An Ottoman naval force under the command of Kapudan Pasha Küçük Hüseyin Pasha destroyed the Greek fleet under the command of Lambros Katsonis, which was carrying out piracy activities in favor of Russia in the Aegean Sea and Mediterranean off the Porto Kagio in Mani Peninsula.

== Prelude ==
The Russo-Turkish War (1787–1792) ended with the Treaty of Jassy, signed on 10 January 1792; Greek sailor Lambros Katsonis, who carried out piracy activities against the Ottomans in the Mediterranean and Aegean Sea on behalf of Russia throughout the war, continued his activities during peacetime from the base he established in Porto Kagio on the Mani Peninsula, in the south of the Morea Eyalet. The Ottoman Empire asked Russia through diplomatic channels to convince Katsonis to refrain from attacks on the Ottoman navy. Upon receiving the confirmation of peace from Russia and the response that Katsonis was no longer under Russian protection, Sultan Selim III assigned the new Kapudan Pasha Küçük Hüseyin Pasha and Beylerbey of the Morea Eyalet, Mustafa Pasha, to eliminate Katsonis.
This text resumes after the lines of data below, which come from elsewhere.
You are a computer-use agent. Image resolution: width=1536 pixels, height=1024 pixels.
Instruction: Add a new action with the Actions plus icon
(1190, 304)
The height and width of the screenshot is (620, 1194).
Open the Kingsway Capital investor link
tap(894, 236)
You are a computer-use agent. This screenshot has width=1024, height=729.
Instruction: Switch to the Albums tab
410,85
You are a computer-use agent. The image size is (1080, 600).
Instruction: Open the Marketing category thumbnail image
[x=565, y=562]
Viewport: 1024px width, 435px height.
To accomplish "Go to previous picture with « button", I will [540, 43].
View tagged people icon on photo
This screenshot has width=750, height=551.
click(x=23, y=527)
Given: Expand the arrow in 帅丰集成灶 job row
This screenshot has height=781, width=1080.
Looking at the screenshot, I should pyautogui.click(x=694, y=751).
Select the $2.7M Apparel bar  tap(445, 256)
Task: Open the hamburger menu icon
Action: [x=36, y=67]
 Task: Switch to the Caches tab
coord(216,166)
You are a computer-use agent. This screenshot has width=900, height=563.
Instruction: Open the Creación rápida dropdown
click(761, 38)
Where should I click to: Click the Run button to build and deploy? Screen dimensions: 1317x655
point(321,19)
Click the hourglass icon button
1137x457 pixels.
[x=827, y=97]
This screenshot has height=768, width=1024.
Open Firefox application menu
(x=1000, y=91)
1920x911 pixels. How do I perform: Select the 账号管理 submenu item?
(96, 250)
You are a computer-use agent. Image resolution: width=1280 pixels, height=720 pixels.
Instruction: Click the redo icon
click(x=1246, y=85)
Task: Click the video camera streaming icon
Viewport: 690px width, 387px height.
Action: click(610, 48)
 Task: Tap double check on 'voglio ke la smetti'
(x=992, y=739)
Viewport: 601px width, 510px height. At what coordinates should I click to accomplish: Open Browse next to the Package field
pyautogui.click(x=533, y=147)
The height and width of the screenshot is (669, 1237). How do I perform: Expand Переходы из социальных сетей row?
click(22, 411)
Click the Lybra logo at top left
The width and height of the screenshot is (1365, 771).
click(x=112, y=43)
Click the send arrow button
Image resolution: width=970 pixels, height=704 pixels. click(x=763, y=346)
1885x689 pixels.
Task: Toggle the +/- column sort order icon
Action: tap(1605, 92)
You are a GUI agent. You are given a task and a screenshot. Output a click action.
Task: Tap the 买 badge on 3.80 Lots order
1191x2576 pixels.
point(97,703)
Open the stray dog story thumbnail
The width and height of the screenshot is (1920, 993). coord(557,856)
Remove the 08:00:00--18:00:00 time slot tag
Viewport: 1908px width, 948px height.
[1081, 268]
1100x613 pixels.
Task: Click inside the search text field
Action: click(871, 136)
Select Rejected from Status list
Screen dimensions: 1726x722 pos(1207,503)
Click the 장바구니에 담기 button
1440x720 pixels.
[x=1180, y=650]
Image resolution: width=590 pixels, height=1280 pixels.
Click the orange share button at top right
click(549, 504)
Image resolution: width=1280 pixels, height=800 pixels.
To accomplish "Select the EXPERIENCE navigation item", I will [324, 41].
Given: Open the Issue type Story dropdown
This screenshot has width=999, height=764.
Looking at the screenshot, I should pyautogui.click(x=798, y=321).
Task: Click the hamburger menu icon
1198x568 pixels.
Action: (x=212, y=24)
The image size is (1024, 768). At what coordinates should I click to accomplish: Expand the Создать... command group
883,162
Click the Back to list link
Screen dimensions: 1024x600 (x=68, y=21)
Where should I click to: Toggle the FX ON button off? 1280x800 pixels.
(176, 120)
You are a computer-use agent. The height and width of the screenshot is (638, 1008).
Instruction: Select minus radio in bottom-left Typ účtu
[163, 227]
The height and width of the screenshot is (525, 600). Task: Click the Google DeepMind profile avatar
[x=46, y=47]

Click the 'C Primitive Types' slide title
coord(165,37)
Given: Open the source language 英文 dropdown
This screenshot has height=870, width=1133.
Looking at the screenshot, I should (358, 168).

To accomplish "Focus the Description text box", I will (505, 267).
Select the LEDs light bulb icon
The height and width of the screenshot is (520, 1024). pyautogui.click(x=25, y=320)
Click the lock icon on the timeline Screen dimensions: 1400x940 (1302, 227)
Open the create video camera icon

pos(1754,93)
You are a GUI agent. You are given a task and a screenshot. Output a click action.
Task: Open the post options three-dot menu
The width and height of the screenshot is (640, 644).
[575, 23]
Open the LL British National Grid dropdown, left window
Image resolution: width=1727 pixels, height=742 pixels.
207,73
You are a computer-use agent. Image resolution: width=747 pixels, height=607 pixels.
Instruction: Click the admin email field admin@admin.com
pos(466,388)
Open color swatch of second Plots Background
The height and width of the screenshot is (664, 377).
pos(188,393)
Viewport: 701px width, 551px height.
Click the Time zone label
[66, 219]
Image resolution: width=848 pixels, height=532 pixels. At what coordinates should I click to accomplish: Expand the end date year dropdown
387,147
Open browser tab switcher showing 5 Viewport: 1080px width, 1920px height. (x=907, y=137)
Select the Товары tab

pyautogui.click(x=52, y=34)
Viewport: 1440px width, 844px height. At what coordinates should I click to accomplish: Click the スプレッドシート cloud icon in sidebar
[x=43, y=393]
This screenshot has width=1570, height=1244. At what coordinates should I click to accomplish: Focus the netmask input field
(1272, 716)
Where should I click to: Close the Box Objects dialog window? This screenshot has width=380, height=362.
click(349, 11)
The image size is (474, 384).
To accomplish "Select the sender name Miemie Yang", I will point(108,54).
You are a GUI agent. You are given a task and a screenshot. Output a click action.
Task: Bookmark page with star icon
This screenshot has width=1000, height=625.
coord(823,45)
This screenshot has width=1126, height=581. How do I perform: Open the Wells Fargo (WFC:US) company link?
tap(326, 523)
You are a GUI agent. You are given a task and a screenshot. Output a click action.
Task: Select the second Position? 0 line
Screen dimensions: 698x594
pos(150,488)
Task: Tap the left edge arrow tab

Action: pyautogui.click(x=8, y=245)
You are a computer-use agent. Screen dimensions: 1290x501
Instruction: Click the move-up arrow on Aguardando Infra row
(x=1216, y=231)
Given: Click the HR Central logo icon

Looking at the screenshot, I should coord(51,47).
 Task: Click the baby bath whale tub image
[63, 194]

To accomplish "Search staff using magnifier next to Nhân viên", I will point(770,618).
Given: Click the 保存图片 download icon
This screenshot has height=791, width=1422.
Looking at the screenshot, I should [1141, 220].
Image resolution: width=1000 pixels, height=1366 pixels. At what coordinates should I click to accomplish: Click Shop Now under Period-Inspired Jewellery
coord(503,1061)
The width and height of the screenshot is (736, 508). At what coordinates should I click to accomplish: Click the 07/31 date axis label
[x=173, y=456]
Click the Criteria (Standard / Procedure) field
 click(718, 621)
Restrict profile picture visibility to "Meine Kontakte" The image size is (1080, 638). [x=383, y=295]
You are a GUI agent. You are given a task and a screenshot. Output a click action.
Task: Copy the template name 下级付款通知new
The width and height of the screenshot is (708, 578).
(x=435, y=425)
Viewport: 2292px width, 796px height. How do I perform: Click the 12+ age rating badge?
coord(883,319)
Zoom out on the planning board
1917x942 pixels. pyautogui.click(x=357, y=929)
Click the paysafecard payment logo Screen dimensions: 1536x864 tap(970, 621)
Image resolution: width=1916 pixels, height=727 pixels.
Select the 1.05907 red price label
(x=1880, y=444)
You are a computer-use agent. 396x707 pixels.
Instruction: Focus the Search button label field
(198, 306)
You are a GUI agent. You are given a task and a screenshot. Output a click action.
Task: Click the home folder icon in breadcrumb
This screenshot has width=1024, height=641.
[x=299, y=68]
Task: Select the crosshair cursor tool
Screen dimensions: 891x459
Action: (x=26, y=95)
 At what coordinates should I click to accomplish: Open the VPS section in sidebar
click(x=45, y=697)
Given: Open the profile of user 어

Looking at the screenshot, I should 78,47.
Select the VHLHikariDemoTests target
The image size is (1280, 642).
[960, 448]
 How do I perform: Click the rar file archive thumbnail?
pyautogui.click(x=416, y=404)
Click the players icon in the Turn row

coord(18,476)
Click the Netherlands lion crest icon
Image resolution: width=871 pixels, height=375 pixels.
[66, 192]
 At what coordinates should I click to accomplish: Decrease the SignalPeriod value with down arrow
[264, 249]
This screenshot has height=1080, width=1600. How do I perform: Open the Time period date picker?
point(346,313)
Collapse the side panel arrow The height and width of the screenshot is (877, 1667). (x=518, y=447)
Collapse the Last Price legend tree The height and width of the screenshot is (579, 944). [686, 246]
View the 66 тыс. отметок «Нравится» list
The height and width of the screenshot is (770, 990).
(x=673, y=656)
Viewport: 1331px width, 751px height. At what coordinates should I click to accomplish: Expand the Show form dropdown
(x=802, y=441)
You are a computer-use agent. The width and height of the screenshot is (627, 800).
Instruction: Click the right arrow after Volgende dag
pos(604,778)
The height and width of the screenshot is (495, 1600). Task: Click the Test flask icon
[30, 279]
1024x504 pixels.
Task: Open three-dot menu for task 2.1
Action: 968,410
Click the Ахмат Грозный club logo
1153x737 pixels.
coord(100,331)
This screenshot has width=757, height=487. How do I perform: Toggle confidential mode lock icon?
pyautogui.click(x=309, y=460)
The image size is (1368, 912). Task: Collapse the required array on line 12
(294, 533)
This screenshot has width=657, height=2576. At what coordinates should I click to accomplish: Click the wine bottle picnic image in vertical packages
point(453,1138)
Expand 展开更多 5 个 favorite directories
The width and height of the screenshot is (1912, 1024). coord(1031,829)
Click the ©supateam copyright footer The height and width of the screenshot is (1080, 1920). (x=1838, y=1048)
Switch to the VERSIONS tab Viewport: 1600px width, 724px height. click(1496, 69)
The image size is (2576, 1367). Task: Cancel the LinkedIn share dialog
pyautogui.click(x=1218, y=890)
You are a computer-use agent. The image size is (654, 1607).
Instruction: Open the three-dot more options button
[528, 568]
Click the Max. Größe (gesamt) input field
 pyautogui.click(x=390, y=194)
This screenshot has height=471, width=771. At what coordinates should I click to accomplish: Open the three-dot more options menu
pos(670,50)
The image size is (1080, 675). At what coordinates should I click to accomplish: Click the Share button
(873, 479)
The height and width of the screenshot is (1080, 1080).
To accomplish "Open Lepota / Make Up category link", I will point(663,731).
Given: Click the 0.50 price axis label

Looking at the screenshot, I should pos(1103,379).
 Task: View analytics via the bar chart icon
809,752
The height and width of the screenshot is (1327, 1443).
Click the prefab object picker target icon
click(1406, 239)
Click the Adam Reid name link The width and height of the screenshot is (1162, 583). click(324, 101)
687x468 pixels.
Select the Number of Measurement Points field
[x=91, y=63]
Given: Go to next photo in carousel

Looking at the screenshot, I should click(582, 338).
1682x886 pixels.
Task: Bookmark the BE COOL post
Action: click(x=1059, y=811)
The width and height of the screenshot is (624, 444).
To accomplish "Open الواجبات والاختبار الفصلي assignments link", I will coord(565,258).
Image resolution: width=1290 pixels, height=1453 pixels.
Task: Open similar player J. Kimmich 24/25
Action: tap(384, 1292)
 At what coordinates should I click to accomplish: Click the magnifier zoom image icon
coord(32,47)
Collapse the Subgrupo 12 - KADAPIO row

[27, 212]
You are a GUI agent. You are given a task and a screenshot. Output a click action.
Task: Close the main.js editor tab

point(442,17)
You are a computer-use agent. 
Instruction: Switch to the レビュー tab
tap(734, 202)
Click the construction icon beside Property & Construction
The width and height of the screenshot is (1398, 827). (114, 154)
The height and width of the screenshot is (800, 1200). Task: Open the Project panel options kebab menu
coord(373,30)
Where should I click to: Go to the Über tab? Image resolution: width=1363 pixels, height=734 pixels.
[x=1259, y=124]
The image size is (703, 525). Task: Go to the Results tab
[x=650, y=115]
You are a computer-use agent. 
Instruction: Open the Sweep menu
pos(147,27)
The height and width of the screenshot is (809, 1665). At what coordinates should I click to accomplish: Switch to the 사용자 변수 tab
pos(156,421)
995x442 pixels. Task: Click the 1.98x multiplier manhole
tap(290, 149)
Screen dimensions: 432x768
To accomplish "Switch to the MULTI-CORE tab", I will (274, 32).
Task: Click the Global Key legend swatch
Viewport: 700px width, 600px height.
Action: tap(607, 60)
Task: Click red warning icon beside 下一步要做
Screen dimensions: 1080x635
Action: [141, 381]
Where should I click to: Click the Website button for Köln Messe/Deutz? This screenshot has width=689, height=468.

Mustafa Pasha advanced on Mani by land and marched onto Porto Kagio. The Ottoman navy under the command of Küçük Hüseyin Pasha, on the other hand, left the Dardanelles on 10 June 1792 and advanced towards Lesbos. While it was around Lesbos, the Ottoman fleet (composed of six ships under the command of Halil Bey, which was sent to the vicinity of Naxos and Paros), caught the fleet of the pirate Karakaçan, under the retinue of Katsonis, at Çamlıca. The next day, after the main Ottoman force arrived to the region, the Greek fleet was destroyed in the Battle of Çamlıca. Then, the Ottoman fleet moved towards Mani Peninsula and anchored at Cinbova Port near Portokale.

== Battle ==
The Ottoman navy headed towards Porto Kagio on 16 June 1792 and blockaded its port as well as the landing of troops. In the ensuing battle on 17 June, the Ottoman navy decisively defeated the Greek fleet, capturing 11 ships and 65 soldiers. The fighting continued until 18 June, and while the Ottoman navy captured the remaining 5 ships, the soldiers who landed destroyed the buildings and fortifications that the Greek pirates had built on the coast and captured 115 cannons of various sizes. Lambros Katsonis, on the other hand, managed to escape in the darkness of the night of 19 June.

== Aftermath ==
Following this victory, the Ottoman Navy under the command of Küçük Hüseyin Pasha entered Istanbul on 25 September 1792, with 18 ships and hundreds of Greek pirates that it had captured. The victory was celebrated with cannon fire the next day. On 29 September, Küçük Hüseyin Pasha was accepted into the presence of Sultan Selim III. Dressed in sable fur, he was presented a dagger inlaid with precious stones.

The diplomatic efforts of the Ottomans to extradite Lambros Katsonis, who was understood to have taken refuge in the Republic of Venice, were unsuccessful.